┌────────
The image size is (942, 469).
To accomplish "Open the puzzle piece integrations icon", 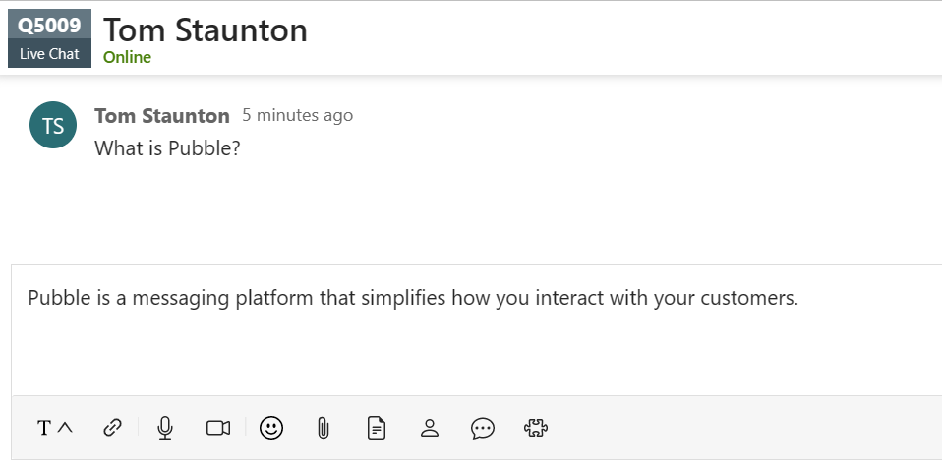I will click(535, 428).
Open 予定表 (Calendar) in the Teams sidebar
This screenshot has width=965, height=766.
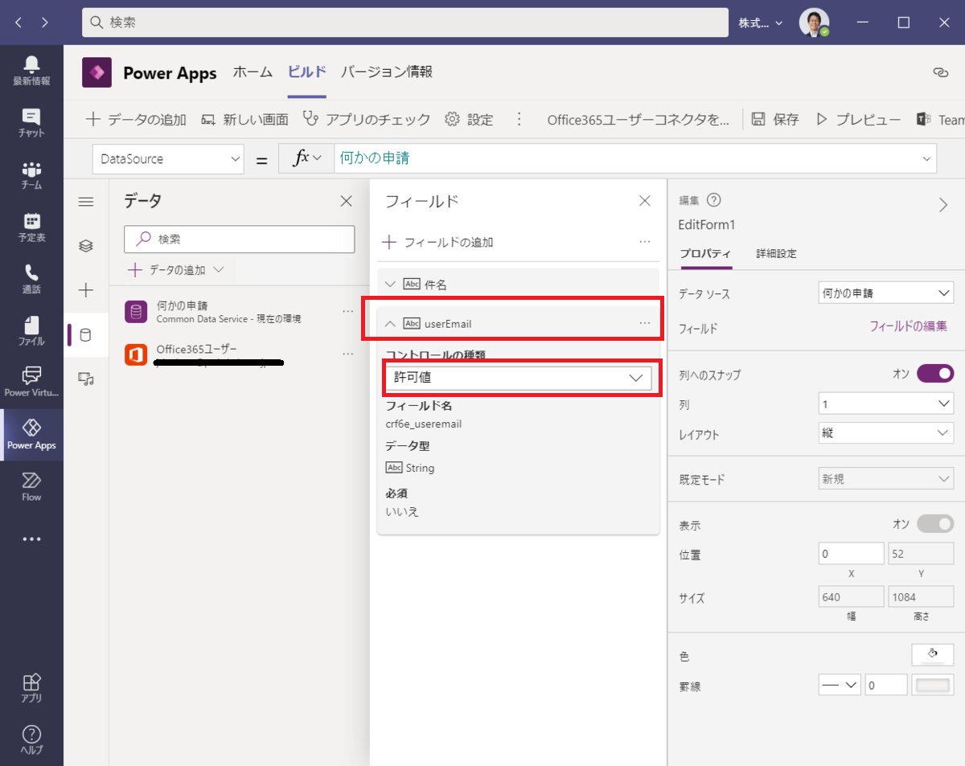click(31, 227)
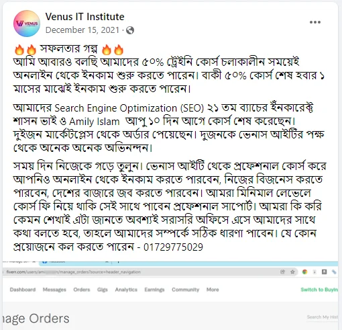Open the Earnings navigation item
The height and width of the screenshot is (330, 342).
(x=154, y=290)
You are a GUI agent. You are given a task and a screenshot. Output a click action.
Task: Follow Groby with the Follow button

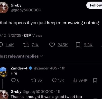[94, 5]
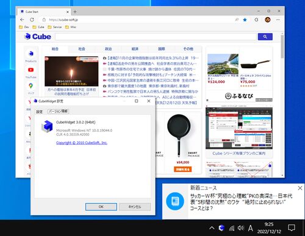Show hidden tray icons chevron
Viewport: 305px width, 236px height.
coord(212,228)
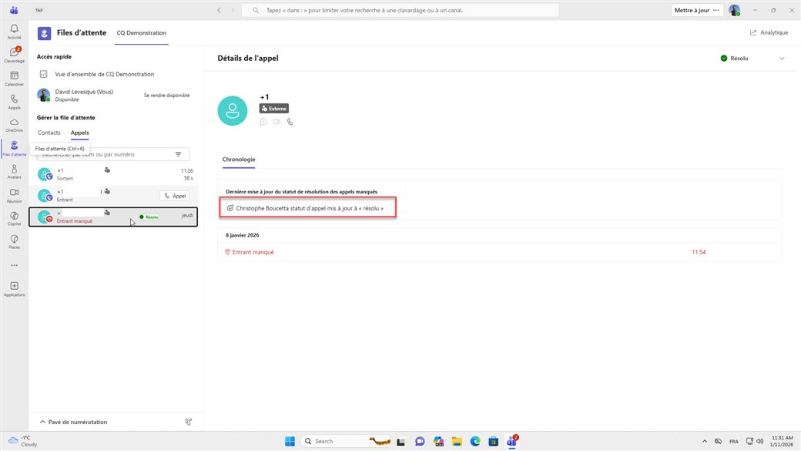This screenshot has width=801, height=451.
Task: Open File Explorer from the Windows taskbar
Action: (457, 442)
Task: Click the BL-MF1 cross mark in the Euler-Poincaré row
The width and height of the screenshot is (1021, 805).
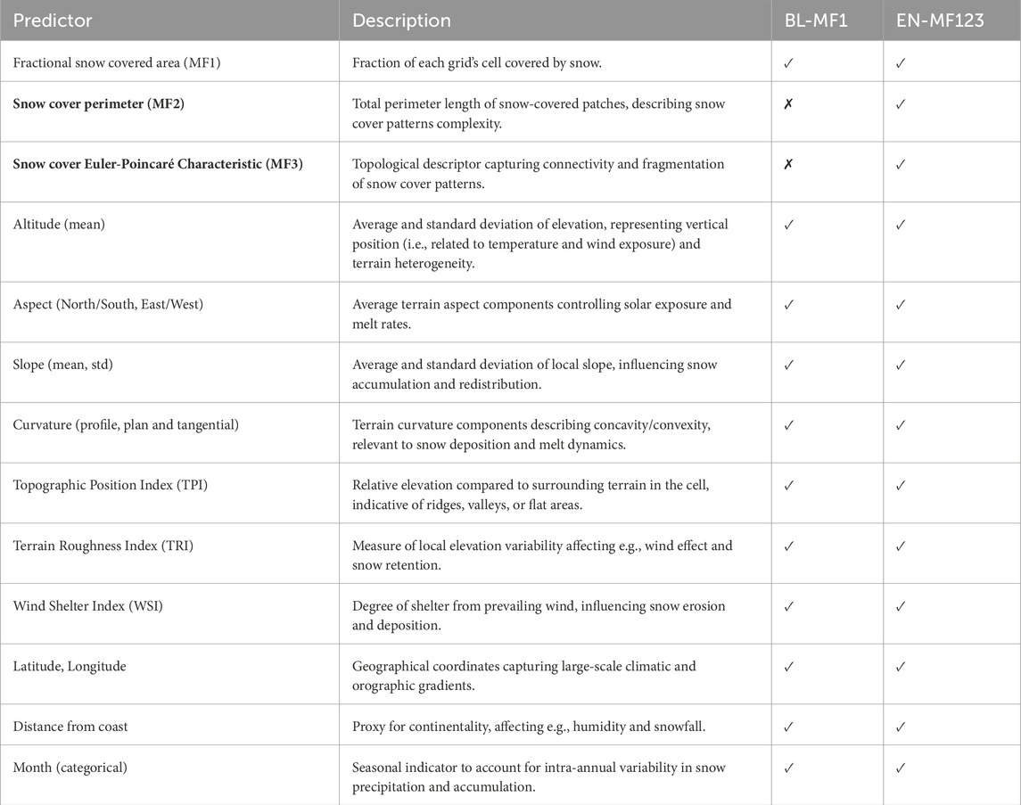Action: [789, 165]
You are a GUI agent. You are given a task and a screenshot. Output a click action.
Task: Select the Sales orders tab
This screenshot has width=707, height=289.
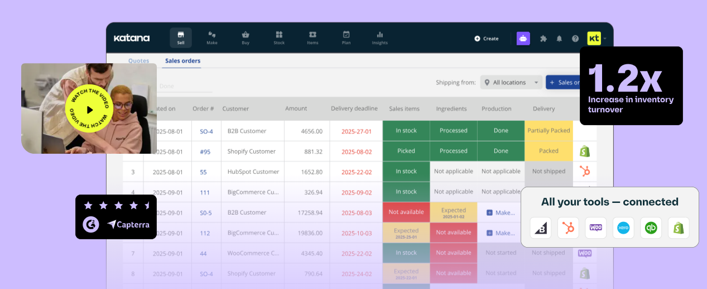point(182,61)
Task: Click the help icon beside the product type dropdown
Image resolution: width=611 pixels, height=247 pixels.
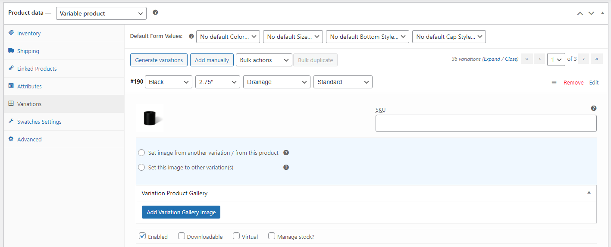Action: (155, 13)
└────────
- What to do -
Convert the stretch of rows from the line containing "Task: Click the help" through the end of the rows into a JSON list of strings, one string per line with blank lines omitted. Leave the pictures out.

- Worked solution -
[
  "Task: Click the help icon beside the product type dropdown",
  "Image resolution: width=611 pixels, height=247 pixels.",
  "Action: (155, 13)"
]